GCSE pupils face grades misery as number of top marks will fall

Now GCSE pupils face grades misery as report predicts number of top marks will fall by almost 250,000

  • More than half a million 15 and 16-year-olds will pick up their results on Thursday 
  • Top grades are expected to have a record fall of almost a quarter of a million
  • The number getting at least a standard pass is expected to drop by 280,000
  • Boys still lagging behind girls and got less work done over lockdown, experts say

GCSE pupils face misery this week as top grades are set to fall by almost a quarter of a million – the biggest plunge in history. 

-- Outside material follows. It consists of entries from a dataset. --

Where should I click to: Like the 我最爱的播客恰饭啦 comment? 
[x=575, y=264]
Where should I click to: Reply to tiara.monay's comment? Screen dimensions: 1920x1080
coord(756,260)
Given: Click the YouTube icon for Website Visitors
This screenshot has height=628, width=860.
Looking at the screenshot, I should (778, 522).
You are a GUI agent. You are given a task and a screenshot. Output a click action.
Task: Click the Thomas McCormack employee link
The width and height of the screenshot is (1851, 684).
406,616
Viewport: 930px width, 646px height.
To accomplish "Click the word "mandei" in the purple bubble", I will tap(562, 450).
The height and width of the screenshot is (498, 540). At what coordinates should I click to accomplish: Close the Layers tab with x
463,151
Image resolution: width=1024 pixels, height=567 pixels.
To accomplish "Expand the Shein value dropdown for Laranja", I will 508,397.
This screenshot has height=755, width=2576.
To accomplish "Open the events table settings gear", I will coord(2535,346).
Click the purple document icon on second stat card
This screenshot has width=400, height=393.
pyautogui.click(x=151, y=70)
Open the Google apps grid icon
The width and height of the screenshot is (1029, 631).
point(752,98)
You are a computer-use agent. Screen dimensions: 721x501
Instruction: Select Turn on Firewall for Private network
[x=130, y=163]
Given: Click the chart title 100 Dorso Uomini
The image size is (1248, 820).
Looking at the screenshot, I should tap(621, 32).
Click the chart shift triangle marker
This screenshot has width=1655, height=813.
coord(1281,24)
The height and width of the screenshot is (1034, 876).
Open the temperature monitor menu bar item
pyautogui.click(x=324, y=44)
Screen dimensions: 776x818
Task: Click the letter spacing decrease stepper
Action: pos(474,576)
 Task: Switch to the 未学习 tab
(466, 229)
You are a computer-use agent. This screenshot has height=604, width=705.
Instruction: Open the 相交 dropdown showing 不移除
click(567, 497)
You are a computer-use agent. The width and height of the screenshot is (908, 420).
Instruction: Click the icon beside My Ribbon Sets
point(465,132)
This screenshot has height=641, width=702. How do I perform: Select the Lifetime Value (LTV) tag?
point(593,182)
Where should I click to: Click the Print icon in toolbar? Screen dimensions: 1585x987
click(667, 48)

The drop in pupils receiving at least an A or 7 will affect an estimated 75,000 children, a report has claimed. 

More than half a million 15 and 16-year-olds will pick up their results on Thursday after exams were held for the first time since teacher-assessed grades were introduced during the Covid pandemic. 

More than half a million 15 and 16-year-olds will pick up their results on Thursday after exams were held for the first time since the Covid pandemic

The report, by the Centre for Education and Employment Research at Buckingham University, found there will be 230,000 fewer A or 7 grades across the UK. 

Meanwhile, the number getting at least a standard pass – grade 4 or C – will drop by 280,000. 

In addition, the experts said that boys are still lagging behind girls as they were ‘inclined to escape to their PlayStations’ in lockdown, meaning they got less work done. 

The Department for Education said: ‘In line with the plans set out by Ofqual, and as part of the transition back to pre-pandemic grading levels, GCSE grades this week will be higher than in 2019 but lower than in 2021.’ 

Report author Professor Alan Smithers said: ‘In 2022, we can reasonably expect to see a drop in top grades, with many more failing to reach the pass level.

‘In England, the biggest percentage fall will be at Grade 9s and many more will fall below Grade 4.’

His report also suggests that boys will fail to catch up with girls, who have been ahead since 1988 and jumped ahead further during the pandemic.

Research has suggested a return to exams could benefit boys as they perform better under pressure.

Professor Alan Smithers, Buckingham University director of education, says boys are more likely to get lower GCSE results than girls this week because they spent more time playing PlayStation games during lockdown (stock image)

But Professor Smithers said: ‘With the return to exams, the gap might be expected to narrow, but evidence is stacking up that during lockdown boys were inclined to escape to their PlayStations, while girls applied themselves more consistently to the work schools set.’

In addition, he said the style of exams this year benefits girls, as they tend to be better at a working solidly for a longer period.

The Department for Education said that grades this week will be higher than in 2019 but lower than in 2021

‘The easier exams with advance notice of question topics is more like remembered course work than demonstrating genuine understanding, so that they reward consistent effort – which is one of girls’ strengths,’ he said.

He said he expects girls to remain ‘a long way ahead of boys with only a small narrowing of the gap from the return to exams’.

Girls had a lead on boys last year of 9 percentage points at 7/A.

Last year, the proportion of GCSE entries awarded top grades surged to an all-time high after exams were cancelled for the second year in a row due to Covid and students were instead given results determined by their teachers.

Overall, 28.9 per cent of UK GCSE entries were awarded one of the top grades, up by 2.7 percentage points on 2020.

In 2019, when exams were last held, 20.8 per cent of entries achieved at least a 7 or an A grade.

Officials are moving grading back to 2019 levels in two steps, with one further plunge expected next year.